Olimpija'nın ikinci şans sayılarını maç boyunca sürekli zorlaması Bo McCalebb'in de verimliliğini düşürdü. Muhteşem üstü dribbling yeteneklerini sürekli oturmuş savunmaya karşı yapmaya çalışması yüksek yüzdeyle oynamasına rağmen kolay sayı bulmasını zorlaştırdı; keza son çeyreğin başında oynadığı 1 dakikada top çalarak sayıyı bulmaya çalışırken sakatlandı. Son periyodu oyun kurucularından eksik geçirmek zorunda kalınca Bremer ve Barış için bir şans doğdu. Hemen akla Khimki maçındaki Bremer'ın McCalebb'e kıyasla oynadığı pas oyunu ve pick & roll'ler geldi fakat Bremer kafa olarak oyun içinde hiç olmadığını maç boyunca aldığı dakikaları harcayarak göstermişti. Son çeyrek 5 dakika boyunca Olimpija'nın sayı bulamadığı süreçte Euroleage'de dakikalarının sınırlı olduğu düşünülen Barış Ermiş dip çizgiden attığı 2 üçlük ve yaptığı asistle maçı kopardı ve kendisine epey bir kredi yükledi diyebiliriz.

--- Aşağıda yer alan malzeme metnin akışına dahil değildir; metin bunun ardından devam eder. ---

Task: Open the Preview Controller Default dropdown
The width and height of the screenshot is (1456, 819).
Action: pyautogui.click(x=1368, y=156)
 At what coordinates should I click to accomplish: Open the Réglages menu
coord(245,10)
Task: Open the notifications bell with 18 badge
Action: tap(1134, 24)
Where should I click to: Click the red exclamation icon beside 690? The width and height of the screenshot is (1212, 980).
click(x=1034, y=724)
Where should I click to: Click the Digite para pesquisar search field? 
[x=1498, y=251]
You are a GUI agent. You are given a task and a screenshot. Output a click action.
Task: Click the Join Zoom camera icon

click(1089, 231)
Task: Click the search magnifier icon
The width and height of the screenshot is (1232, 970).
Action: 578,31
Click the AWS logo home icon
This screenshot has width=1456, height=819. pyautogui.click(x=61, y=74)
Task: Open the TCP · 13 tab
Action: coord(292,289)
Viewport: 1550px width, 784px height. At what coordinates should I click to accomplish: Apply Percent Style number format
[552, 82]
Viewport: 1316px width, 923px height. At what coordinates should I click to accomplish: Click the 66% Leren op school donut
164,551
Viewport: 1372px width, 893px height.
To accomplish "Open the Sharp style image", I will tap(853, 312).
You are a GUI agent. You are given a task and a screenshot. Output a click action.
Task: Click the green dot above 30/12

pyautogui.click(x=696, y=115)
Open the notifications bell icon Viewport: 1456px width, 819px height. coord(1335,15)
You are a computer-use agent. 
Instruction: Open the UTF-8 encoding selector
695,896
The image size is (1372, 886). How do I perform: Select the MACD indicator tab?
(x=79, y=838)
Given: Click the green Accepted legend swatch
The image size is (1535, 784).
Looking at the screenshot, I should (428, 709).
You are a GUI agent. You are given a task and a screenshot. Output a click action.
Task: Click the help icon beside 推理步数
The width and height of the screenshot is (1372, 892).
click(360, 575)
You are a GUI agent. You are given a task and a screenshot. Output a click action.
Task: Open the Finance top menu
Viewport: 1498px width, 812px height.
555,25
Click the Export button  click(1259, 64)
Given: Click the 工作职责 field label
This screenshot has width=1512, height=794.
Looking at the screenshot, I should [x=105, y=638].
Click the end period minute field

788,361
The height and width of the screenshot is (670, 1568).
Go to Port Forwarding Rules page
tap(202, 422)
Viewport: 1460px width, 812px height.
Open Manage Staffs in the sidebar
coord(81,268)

Her şeye rağmen Fenerbahçe Ülker'de kaptan Ömer Onan ve Bogdanovic'in hücum performansı maçın son çeyreğinin son dakikalarına kadar başa baş gitmesini sağladı ve kazanan temsilcimiz oldu. Haftayı da, EL'ye üç temsilci ile katıldığımızdan beri ilk defa 3'te 3 ile kapattık. Fakat Fenerbahçe'nin galibiyet serisini devam ettirebilmesi için pota altı sertliğinin artması ve ribaundlara daha fazla konsantre olunması şart.


Union Olimpija'ya da bir parantez açmak istiyorum. Yaş ortalaması 23-24 olan bu takımın potansiyeli ne kadarsa oraya kadar gidebileceğinden eminim. Mücadele ve akıllı yapılanma sayesinde içinde bulundukları krizi de en kısa sürede atlatacaklarını umuyorum. Şu durum içerisinde oynadıkları maçları kazanmaya çalışmak temel prensiplerinden bile değilken, saha avantajları ellerinde olsa da Fenerbahçe gibi F4 iddiasıyla maçlara çıkan bir takıma karşı oynadıkları oyun takdir edilesi hakikaten. Geçen hafta da Cantu'yu deplasmanda genç fin guard Sasu Salin'in skorer oyunu önderliğinde farklı bir skor ile geçmişlerdi. Gerçek "FEDA" böyle oluyormuş demek ki!